--- Task to carry out ---
In the entries below, find the line with "Screen dimensions: 700x610" and print exactly every line from there up to and including the line with "The image size is (1575, 990).", with no other lines.

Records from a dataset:
--- --- ---

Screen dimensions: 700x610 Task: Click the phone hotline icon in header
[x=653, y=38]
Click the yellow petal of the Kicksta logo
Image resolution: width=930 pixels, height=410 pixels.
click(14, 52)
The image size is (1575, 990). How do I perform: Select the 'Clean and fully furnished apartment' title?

--- --- ---

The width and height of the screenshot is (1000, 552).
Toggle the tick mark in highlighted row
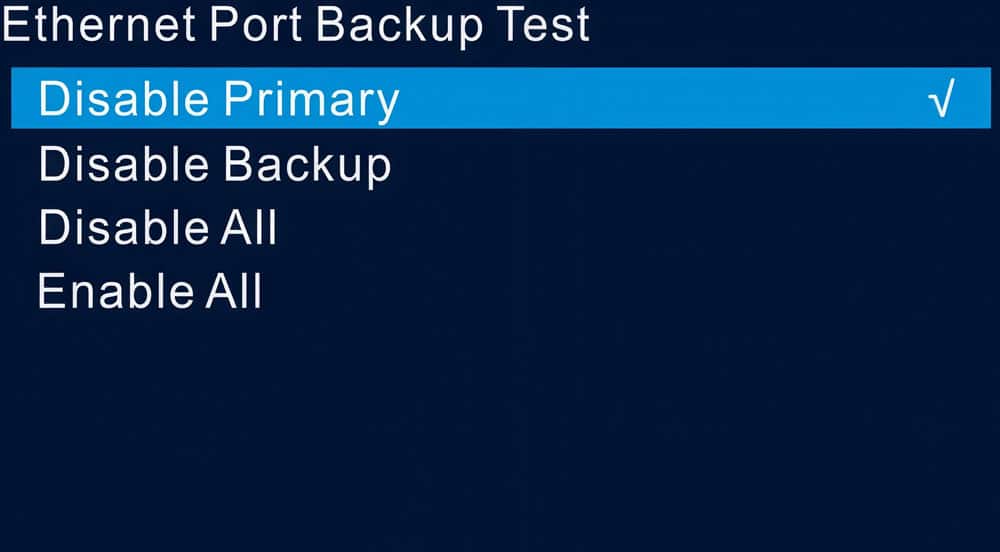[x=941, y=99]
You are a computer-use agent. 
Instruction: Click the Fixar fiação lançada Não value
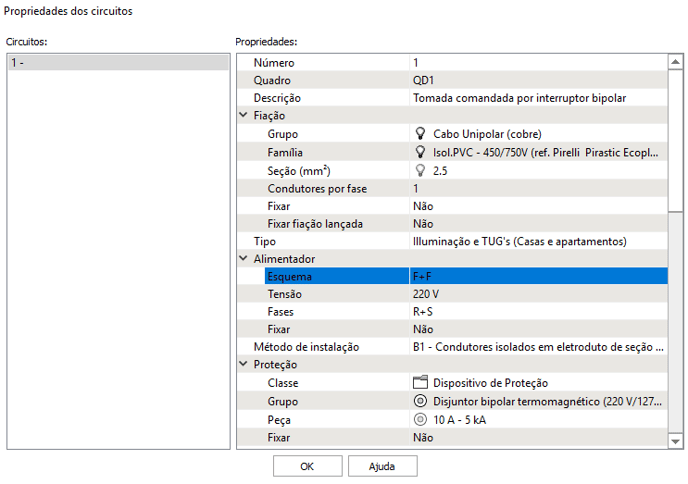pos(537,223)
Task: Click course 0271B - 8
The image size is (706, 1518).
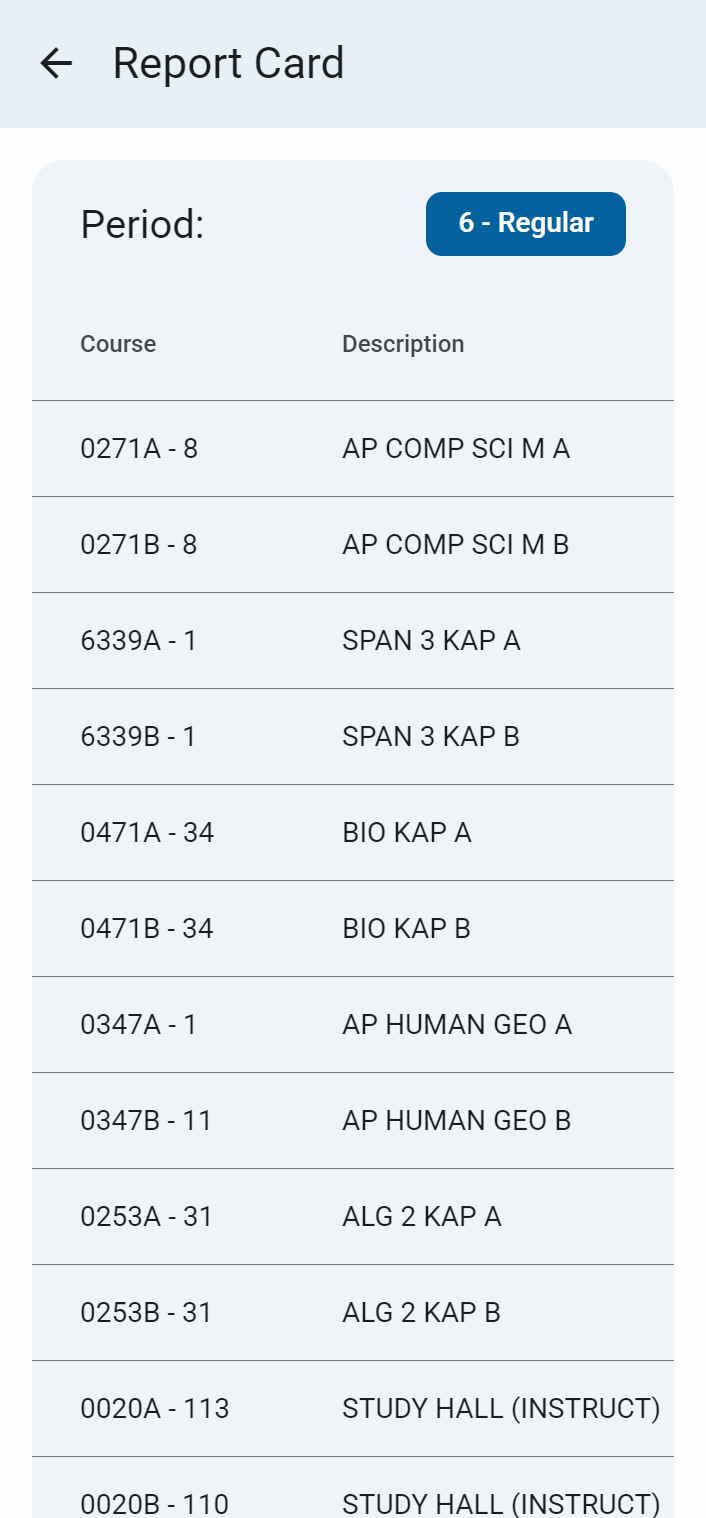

--- --- ---

--- Solution to this task ---
Screen dimensions: 700x610 Task: Click the phone hotline icon in header
[x=653, y=38]
Click the yellow petal of the Kicksta logo
Image resolution: width=930 pixels, height=410 pixels.
click(14, 52)
The image size is (1575, 990). How do I perform: Select the 'Clean and fully furnished apartment' title?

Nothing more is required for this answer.